Write out precisely the lines beginning with the line that contains "Image resolution: width=1000" and ending with the last line of the entries, and no other lines.

(DATA FOR THIS TASK Opens)

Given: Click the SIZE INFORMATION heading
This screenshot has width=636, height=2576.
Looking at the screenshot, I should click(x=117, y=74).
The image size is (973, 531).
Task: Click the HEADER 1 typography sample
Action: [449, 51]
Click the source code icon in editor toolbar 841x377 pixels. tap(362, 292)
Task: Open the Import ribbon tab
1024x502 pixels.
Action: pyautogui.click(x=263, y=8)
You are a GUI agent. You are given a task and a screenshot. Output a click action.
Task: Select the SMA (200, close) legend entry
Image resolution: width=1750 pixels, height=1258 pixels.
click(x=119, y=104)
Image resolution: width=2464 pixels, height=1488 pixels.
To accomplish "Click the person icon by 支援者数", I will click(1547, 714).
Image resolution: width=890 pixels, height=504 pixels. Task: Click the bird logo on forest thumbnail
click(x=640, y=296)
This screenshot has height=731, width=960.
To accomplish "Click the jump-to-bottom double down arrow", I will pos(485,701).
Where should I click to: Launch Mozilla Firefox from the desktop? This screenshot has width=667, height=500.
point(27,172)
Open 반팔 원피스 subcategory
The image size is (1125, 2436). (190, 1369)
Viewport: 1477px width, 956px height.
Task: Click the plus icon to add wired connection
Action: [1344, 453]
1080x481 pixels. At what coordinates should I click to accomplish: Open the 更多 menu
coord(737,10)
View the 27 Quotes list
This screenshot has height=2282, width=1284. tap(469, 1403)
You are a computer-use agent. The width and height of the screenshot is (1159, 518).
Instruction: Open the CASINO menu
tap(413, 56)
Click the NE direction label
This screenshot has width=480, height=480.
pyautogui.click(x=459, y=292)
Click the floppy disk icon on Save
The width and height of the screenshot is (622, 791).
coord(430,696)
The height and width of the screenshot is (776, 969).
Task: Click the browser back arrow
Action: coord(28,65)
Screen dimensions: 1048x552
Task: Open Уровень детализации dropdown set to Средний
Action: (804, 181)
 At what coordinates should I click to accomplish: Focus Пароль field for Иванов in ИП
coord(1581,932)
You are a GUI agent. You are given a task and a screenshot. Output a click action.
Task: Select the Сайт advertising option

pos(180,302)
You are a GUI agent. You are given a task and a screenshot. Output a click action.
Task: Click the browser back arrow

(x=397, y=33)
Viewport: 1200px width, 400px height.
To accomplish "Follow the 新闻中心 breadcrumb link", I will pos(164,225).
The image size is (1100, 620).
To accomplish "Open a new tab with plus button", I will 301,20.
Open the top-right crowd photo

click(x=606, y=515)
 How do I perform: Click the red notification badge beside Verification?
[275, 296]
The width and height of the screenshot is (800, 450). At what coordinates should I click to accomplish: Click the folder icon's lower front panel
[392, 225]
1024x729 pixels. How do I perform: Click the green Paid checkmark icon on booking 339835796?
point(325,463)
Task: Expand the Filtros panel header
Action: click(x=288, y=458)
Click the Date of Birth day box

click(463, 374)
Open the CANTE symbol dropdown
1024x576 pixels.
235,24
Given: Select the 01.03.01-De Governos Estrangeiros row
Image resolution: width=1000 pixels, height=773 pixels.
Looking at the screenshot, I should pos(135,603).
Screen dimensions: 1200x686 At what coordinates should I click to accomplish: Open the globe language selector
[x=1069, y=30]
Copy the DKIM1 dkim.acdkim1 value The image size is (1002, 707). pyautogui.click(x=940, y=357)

(DATA FOR THIS TASK Closes)

### [TASK RESPONSE]
Image resolution: width=1000 pixels, height=773 pixels.
Looking at the screenshot, I should pos(135,603).
Screen dimensions: 1200x686 At what coordinates should I click to accomplish: Open the globe language selector
[x=1069, y=30]
Copy the DKIM1 dkim.acdkim1 value The image size is (1002, 707). pyautogui.click(x=940, y=357)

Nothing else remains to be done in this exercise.